PASSAGE PROVIDED:
++++++++++++++++++++
As New Haven residents mailed in their state and national income taxes by yesterday’s April 15 deadline, some officials and advocacy groups used the filing date to reflect on the bevy of taxes — sales, income and property — that they say are straining pocketbooks past the breaking point.
Down at the Brewery Street post office, a middle-aged woman said that despite appearances, she had not in fact waited to the last day to do her taxes.
“I wanted to keep my money as long as I could,” said the woman, who asked to be identified simply as Kay.
But which taxes were the most painful?
“Property,” she decided.
Meanwhile, in front of the post office — as Dunkin’ Donuts employees handed out free donuts, coffee and stamps to last-minute tax payers — city officials organized a brief ceremony to recognize the efforts of volunteers with the New Haven Economic Security Coalition, the local municipal branch of the Internal Revenue Service-sponsored Volunteer Income Tax Assistance. The program offers free tax preparation to low-income and elderly residents.
Deputy Community Services Administrator Ronald Manning, who presided over the ceremony, said many city residents are unaware of the national stimulus package for which they may be eligible.
“It’s mostly about being able to document their income, and document those items that are eligible for deduction,” he said.
But according to one local advocacy group, Connecticut Voices for Children, low- and middle-class families are still being hit disproportionately hard, paying a higher percentage of their income in state and local taxes than do wealthier Connecticut residents.
++++++++++++++++++++
LISTING:
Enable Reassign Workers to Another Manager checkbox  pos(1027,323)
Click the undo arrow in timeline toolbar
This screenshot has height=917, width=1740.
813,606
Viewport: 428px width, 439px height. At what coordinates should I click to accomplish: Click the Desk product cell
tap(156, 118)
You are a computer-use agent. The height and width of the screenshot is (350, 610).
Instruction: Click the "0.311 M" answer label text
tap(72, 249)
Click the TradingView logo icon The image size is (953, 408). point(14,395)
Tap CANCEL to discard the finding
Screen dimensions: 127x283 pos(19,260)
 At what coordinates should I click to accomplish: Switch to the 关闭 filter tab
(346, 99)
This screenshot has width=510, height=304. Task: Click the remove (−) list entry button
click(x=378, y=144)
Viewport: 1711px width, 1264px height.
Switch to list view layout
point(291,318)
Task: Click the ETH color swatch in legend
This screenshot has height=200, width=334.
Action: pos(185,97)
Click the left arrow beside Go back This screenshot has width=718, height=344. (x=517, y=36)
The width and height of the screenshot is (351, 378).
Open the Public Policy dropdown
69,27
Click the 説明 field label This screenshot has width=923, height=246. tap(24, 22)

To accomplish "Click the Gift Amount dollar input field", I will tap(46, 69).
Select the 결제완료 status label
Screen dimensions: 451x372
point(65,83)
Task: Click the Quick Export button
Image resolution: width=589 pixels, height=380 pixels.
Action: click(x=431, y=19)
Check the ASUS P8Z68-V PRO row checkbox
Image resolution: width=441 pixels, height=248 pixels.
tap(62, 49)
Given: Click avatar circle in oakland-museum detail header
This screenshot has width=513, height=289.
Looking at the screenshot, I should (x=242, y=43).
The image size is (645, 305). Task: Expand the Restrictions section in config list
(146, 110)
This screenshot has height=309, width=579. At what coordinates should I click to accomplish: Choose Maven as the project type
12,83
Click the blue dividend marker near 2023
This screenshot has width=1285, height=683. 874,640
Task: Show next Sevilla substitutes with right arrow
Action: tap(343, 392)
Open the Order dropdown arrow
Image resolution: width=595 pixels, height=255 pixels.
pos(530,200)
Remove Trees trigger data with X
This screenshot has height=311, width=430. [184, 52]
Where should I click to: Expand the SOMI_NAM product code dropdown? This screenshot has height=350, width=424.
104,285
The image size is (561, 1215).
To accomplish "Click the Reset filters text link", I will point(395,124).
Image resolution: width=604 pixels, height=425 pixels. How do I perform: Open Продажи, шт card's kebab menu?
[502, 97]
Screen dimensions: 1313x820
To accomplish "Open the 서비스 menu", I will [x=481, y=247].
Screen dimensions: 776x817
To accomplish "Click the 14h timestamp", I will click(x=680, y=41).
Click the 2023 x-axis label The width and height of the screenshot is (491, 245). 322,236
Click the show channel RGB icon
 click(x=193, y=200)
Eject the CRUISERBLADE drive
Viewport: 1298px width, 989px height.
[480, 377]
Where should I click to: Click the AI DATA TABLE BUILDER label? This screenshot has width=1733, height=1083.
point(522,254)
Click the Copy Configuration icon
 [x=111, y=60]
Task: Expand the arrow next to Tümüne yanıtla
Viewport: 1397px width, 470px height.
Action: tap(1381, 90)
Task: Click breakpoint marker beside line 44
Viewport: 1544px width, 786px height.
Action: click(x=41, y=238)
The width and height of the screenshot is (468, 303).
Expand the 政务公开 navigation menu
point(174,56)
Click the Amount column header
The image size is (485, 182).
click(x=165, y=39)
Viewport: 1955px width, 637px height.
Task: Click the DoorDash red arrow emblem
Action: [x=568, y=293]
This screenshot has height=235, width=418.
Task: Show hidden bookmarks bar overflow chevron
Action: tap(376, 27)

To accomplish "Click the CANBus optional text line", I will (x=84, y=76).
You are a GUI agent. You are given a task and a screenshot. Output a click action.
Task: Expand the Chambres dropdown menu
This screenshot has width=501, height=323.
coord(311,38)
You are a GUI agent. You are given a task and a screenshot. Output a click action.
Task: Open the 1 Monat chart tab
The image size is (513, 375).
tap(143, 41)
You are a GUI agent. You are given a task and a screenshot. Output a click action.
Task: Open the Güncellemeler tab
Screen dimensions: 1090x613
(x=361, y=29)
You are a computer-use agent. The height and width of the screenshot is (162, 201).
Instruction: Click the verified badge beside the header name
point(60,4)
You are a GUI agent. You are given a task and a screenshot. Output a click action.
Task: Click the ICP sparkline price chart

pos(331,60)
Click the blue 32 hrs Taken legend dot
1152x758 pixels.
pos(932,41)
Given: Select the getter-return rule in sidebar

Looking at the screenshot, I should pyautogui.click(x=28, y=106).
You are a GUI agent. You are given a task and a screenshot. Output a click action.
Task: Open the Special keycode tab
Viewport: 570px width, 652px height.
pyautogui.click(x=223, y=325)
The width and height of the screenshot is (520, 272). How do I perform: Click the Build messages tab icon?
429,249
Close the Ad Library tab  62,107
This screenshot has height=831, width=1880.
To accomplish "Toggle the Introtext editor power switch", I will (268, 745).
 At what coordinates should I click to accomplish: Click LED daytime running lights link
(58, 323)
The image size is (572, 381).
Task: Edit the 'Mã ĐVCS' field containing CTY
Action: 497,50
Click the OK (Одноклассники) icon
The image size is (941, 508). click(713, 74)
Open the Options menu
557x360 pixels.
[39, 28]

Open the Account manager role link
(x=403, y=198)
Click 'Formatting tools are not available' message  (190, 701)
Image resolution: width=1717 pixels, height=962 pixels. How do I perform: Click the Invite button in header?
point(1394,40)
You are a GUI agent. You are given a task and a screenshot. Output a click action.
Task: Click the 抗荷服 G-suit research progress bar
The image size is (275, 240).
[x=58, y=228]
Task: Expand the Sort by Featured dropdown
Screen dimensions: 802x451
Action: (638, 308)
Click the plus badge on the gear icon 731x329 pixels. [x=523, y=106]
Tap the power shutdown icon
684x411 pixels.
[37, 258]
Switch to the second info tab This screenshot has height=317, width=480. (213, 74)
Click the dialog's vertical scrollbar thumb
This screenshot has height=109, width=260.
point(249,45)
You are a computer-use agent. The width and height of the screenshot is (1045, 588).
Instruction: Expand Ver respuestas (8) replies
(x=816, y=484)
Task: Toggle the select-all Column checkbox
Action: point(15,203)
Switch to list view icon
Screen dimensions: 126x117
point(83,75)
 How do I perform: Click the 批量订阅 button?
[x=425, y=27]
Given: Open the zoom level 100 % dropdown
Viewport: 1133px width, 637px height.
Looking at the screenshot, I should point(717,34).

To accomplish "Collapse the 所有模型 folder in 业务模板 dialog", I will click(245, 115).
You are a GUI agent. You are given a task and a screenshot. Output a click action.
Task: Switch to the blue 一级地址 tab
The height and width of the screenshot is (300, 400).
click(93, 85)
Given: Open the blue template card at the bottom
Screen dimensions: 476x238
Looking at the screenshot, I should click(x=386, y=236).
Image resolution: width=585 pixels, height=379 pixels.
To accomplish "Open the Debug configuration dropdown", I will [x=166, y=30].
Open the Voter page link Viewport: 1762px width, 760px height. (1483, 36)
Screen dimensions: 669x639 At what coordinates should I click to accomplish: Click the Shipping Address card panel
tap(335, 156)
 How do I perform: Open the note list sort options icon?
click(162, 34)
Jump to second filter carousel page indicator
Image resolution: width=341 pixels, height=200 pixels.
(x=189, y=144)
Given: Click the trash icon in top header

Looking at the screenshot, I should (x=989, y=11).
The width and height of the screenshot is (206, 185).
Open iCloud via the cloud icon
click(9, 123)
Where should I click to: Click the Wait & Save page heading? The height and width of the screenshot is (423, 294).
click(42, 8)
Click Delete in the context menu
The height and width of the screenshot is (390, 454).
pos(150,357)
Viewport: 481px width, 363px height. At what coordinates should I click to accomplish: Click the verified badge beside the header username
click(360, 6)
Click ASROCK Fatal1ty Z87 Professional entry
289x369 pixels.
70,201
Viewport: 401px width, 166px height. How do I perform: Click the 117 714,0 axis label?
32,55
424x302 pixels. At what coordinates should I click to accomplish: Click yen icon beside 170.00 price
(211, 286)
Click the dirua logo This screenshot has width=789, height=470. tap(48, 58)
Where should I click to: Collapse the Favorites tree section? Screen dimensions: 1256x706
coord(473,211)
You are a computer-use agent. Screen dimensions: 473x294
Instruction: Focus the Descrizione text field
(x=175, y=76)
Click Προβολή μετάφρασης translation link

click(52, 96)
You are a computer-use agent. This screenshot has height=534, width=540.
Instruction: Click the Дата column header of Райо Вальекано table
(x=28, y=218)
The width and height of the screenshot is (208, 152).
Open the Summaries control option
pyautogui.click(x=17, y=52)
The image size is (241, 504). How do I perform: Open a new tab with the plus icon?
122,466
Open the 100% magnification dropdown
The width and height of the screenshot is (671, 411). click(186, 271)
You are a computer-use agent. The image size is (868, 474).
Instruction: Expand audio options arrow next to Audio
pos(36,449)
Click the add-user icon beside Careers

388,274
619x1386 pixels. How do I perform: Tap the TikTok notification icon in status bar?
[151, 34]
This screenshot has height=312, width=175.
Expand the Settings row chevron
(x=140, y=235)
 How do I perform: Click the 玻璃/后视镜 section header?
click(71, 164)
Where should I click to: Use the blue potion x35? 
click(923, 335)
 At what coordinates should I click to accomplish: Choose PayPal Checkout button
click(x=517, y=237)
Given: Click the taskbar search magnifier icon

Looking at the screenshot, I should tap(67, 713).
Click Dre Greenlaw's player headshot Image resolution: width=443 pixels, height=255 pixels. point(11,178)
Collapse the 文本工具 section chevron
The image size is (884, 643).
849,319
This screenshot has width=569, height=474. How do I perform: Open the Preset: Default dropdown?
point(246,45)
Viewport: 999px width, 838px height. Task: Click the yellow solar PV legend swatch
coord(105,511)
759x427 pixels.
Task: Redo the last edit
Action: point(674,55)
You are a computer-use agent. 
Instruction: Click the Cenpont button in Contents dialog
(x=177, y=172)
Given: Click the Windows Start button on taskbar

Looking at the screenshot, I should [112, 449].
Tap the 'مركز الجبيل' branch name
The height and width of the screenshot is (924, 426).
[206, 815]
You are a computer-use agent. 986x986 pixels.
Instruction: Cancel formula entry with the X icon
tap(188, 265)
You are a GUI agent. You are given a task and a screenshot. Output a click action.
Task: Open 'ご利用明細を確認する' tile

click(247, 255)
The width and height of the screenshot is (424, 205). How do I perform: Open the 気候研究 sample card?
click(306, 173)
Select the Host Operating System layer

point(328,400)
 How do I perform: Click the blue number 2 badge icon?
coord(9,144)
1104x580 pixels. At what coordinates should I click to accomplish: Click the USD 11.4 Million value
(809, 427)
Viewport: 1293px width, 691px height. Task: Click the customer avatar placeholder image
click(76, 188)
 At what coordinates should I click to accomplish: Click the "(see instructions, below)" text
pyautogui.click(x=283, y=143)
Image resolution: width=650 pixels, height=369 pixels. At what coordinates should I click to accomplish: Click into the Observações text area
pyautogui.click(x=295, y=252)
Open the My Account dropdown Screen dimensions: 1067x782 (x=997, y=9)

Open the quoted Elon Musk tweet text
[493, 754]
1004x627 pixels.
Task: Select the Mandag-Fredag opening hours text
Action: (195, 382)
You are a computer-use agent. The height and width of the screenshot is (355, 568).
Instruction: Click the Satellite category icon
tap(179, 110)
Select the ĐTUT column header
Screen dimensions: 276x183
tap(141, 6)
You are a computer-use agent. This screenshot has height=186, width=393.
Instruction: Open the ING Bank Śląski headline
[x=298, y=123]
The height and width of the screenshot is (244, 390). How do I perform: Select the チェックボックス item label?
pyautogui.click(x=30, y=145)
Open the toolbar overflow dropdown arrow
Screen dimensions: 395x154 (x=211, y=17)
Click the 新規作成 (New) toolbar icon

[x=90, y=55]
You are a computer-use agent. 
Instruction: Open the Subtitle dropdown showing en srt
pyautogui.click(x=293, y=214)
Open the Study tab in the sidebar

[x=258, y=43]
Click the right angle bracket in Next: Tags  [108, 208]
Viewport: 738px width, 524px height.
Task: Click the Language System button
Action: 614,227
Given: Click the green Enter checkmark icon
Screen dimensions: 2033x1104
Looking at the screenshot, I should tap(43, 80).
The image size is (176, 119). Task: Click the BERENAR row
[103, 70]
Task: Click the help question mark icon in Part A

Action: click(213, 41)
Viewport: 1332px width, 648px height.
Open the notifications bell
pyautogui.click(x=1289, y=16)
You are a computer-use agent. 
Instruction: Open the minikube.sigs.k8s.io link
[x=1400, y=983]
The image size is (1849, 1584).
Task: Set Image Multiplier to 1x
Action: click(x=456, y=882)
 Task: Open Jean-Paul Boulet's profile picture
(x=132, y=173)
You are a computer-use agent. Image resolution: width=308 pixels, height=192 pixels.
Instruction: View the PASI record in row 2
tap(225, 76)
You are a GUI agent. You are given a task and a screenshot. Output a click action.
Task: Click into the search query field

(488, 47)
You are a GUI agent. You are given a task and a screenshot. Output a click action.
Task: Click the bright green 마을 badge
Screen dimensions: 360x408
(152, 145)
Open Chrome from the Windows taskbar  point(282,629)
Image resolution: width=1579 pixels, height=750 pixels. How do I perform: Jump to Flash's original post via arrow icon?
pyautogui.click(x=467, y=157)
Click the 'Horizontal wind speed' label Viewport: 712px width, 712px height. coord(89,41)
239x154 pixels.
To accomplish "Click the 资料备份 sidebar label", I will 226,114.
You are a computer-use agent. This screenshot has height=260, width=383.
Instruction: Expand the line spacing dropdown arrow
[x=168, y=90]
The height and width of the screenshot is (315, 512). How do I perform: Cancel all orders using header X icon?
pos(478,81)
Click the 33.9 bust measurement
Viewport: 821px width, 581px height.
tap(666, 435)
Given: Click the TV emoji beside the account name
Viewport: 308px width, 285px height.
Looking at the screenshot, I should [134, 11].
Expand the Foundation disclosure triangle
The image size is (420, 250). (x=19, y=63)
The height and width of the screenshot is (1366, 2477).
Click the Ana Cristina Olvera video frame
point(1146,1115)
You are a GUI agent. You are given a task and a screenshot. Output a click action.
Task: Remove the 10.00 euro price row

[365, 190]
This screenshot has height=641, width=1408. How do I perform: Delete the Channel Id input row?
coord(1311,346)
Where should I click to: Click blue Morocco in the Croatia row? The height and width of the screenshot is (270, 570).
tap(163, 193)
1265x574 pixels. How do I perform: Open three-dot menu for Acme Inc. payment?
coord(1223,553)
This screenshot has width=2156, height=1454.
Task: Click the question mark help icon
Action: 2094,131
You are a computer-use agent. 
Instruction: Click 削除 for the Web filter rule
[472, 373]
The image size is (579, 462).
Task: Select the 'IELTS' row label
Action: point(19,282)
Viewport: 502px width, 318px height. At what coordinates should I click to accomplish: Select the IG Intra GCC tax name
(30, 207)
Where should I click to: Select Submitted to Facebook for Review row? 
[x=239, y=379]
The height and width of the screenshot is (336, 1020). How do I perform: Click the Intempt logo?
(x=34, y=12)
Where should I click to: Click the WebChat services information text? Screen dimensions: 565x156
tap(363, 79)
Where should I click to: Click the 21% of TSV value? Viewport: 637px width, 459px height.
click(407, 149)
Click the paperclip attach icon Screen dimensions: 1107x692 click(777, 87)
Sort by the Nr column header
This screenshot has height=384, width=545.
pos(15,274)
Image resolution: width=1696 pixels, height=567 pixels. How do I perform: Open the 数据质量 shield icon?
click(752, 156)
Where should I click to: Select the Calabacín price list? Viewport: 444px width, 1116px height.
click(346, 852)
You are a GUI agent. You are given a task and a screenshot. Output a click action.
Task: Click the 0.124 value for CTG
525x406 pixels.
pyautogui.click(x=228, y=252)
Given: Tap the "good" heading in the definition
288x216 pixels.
++++++++++++++++++++
TO BE DONE:
a. Reproduce word for word the lines of the listing starting at the line containing "Viewport: 1332px width, 648px height." and ending at the line containing "tap(163, 193)", both included.
b. Pick up the news story about New Haven residents and tax day right after its last sentence and keep writing it.

OUTPUTS IN ORDER:
a.
Viewport: 1332px width, 648px height.
Open the notifications bell
pyautogui.click(x=1289, y=16)
You are a computer-use agent. 
Instruction: Open the minikube.sigs.k8s.io link
[x=1400, y=983]
The image size is (1849, 1584).
Task: Set Image Multiplier to 1x
Action: click(x=456, y=882)
 Task: Open Jean-Paul Boulet's profile picture
(x=132, y=173)
You are a computer-use agent. Image resolution: width=308 pixels, height=192 pixels.
Instruction: View the PASI record in row 2
tap(225, 76)
You are a GUI agent. You are given a task and a screenshot. Output a click action.
Task: Click into the search query field

(488, 47)
You are a GUI agent. You are given a task and a screenshot. Output a click action.
Task: Click the bright green 마을 badge
Screen dimensions: 360x408
(152, 145)
Open Chrome from the Windows taskbar  point(282,629)
Image resolution: width=1579 pixels, height=750 pixels. How do I perform: Jump to Flash's original post via arrow icon?
pyautogui.click(x=467, y=157)
Click the 'Horizontal wind speed' label Viewport: 712px width, 712px height. coord(89,41)
239x154 pixels.
To accomplish "Click the 资料备份 sidebar label", I will 226,114.
You are a computer-use agent. This screenshot has height=260, width=383.
Instruction: Expand the line spacing dropdown arrow
[x=168, y=90]
The height and width of the screenshot is (315, 512). How do I perform: Cancel all orders using header X icon?
pos(478,81)
Click the 33.9 bust measurement
Viewport: 821px width, 581px height.
tap(666, 435)
Given: Click the TV emoji beside the account name
Viewport: 308px width, 285px height.
Looking at the screenshot, I should [134, 11].
Expand the Foundation disclosure triangle
The image size is (420, 250). (x=19, y=63)
The height and width of the screenshot is (1366, 2477).
Click the Ana Cristina Olvera video frame
point(1146,1115)
You are a GUI agent. You are given a task and a screenshot. Output a click action.
Task: Remove the 10.00 euro price row

[365, 190]
This screenshot has height=641, width=1408. How do I perform: Delete the Channel Id input row?
coord(1311,346)
Where should I click to: Click blue Morocco in the Croatia row? The height and width of the screenshot is (270, 570).
tap(163, 193)

b.
Connecticut Voices released a report — based on an analysis from the national Institute on Taxation and Economic Policy — suggesting that the wealthiest 1 percent of Connecticut residents paid only 4.7 percent of their income in state and local taxes, while middle-class families paid 9.6 percent of their average income of $55,100 and the poorest 20 percent of families paid a total of 10.9 percent of their incomes, which averaged only $15,100.
Connecticut’s income progressive income-tax system, the group argues, is not progressive enough to offset regressive property and sales taxes.
Shelley Geballe, the organization’s president and the report’s co-author, said several measures that have been reported out by the state’s Finance, Revenue, and Bonding Committee could help address the problem, but more action is needed. Increases in Payment In Lieu Of Taxes funding from the state might allow municipalities to reduce property taxes, but lowering sales taxes should also be a priority, she said.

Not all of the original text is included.